The term “target polynucleotide,”, “target region”, or “target”, as use herein, can refer to a polynucleotide of interest. In certain embodiments, a target polynucleotide can be under study. In certain embodiments, a target polynucleotide contains one or more sequences that are of interest and under study. A target polynucleotide can comprise, for example, a genomic sequence. A target polynucleotide can also comprise extranuclear nucleic acids, e.g., mitochondrial DNA, chloroplast DNA and the like. The target polynucleotide can comprise a target sequence whose presence, amount, and/or nucleotide sequence, or genomic alterations in these, are desired to be determined.
The term “genomic sequence”, as used herein, can refer to a sequence that occurs in a genome. Because RNAs are transcribed from a genome, this term encompasses sequence that exist in the nuclear genome of an organism, as well as sequences that can be present in a cDNA copy of an RNA (e.g., an mRNA) transcribed from such a genome.
The terms “anneal”, “hybridize” or “bind,” can be used interchangeably herein to refer to the combining of one or more single-stranded polynucleotide sequences, segments or strands, and allowing them to form a double-stranded molecule through base pairing. Two complementary sequences (e.g., DNA and/or RNA) can anneal or hybridize by forming hydrogen bonds with complementary bases to produce a double-stranded polynucleotide or a double-stranded region of a polynucleotide.
As used herein, a sequence can “correspond” to a sub-plurality of primers if it is substantially identical or complementary to an identifying sequence of a primer belonging to the sub-plurality of primers. The identifying sequence of a primer can comprise a unique target-selective sequence of the primer that is, e.g., not found in any other primer. The identifying sequence of a primer can be a barcode sequence that is common to all primers in a given sub-plurality of primers in a set, and which is not found in primers belonging to any other sub-plurality of primers in the set. The identifying sequence can be an entire sequence of a primer.
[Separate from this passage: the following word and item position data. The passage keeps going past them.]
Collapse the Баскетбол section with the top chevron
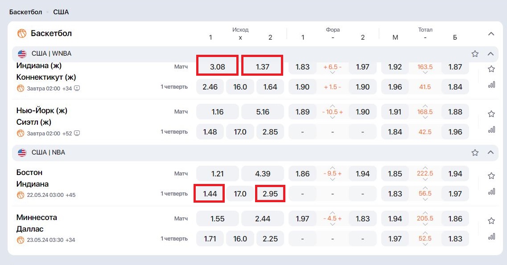 pos(491,33)
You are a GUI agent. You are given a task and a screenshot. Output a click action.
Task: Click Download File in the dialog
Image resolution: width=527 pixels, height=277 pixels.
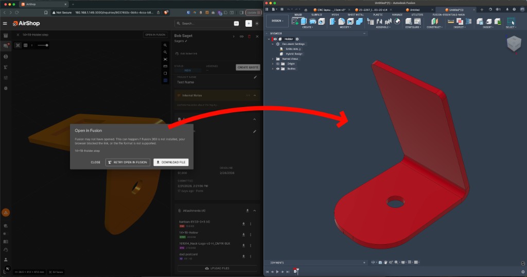tap(171, 162)
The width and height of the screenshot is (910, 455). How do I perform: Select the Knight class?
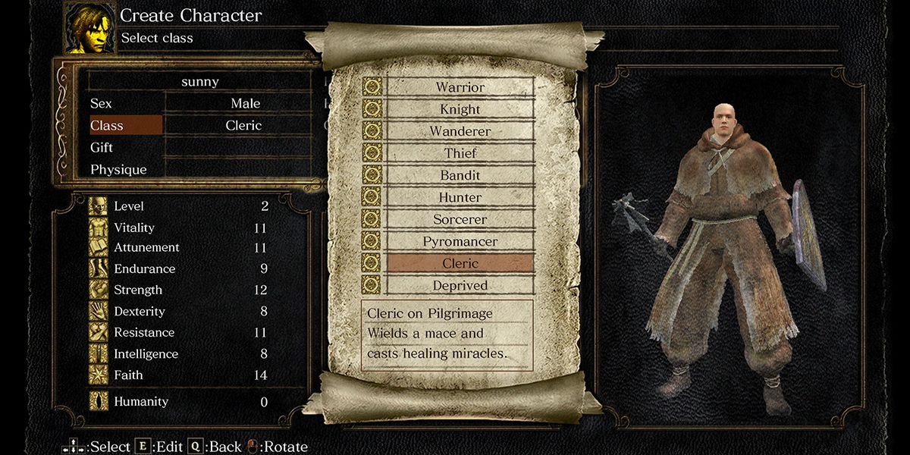[460, 109]
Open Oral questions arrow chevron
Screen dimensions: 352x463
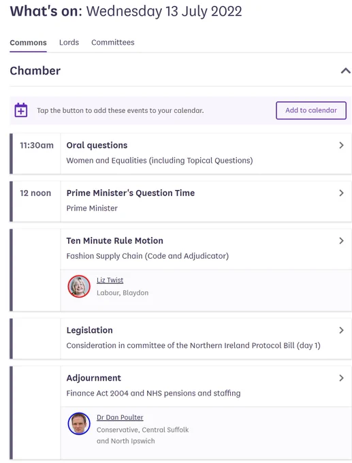tap(341, 145)
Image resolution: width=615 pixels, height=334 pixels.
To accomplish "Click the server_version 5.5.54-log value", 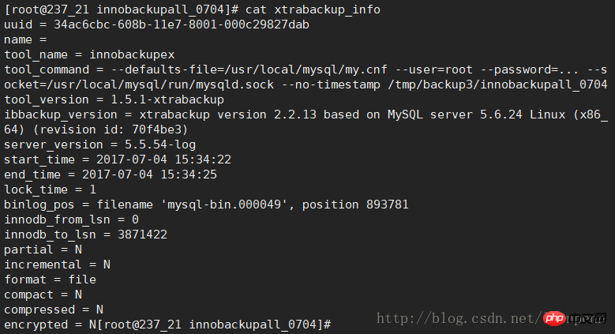I will 160,144.
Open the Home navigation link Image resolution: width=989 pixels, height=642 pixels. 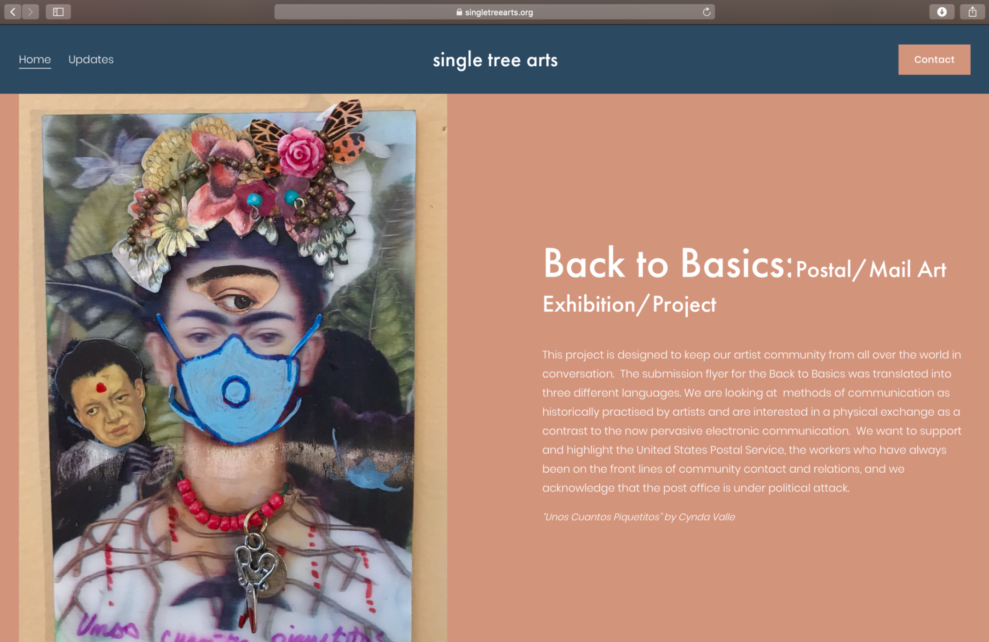(x=35, y=59)
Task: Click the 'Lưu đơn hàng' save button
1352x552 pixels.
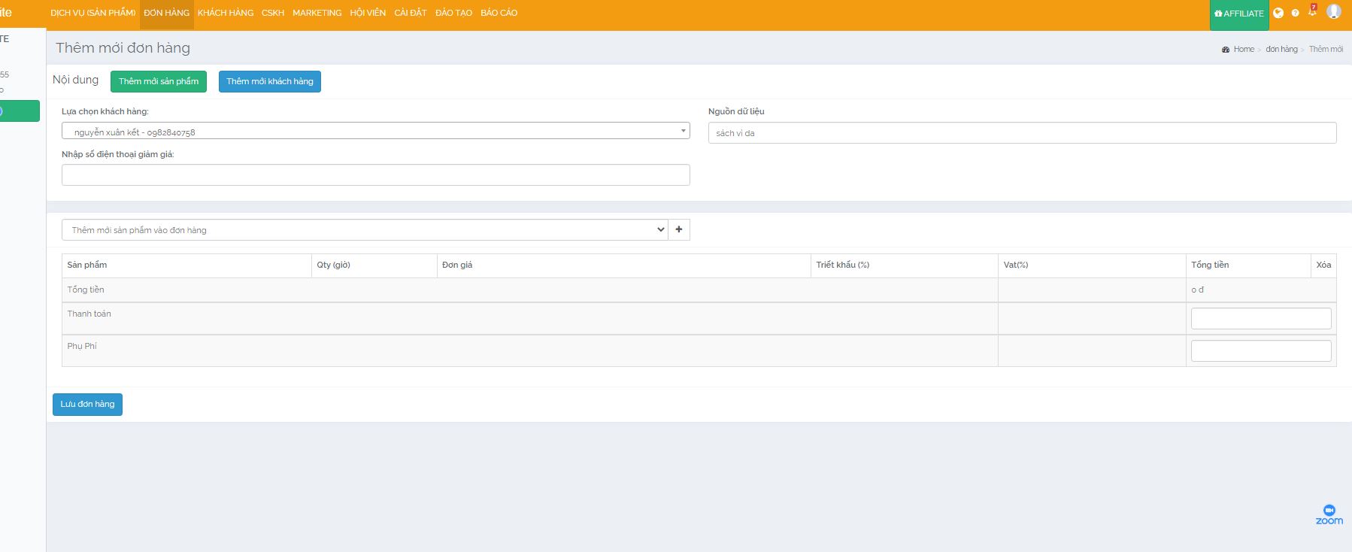Action: [87, 405]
In other embodiments, the identifying sequence can be less than the entire sequence of a primer.
As used herein, the term “complementary” can refer to a relationship between one or more antiparallel nucleic acid sequences in which the sequences are related by the base-pairing rules: A can pair with T or U and C can pair with G. A first sequence or segment that is “perfectly complementary” to a second sequence or segment is complementary across its entire length and has no mismatches. A first sequence or segment can be “substantially complementary” to a second sequence of segment when a polynucleotide consisting of the first sequence is sufficiently complementary to specifically anneal to a polynucleotide consisting of the second sequence.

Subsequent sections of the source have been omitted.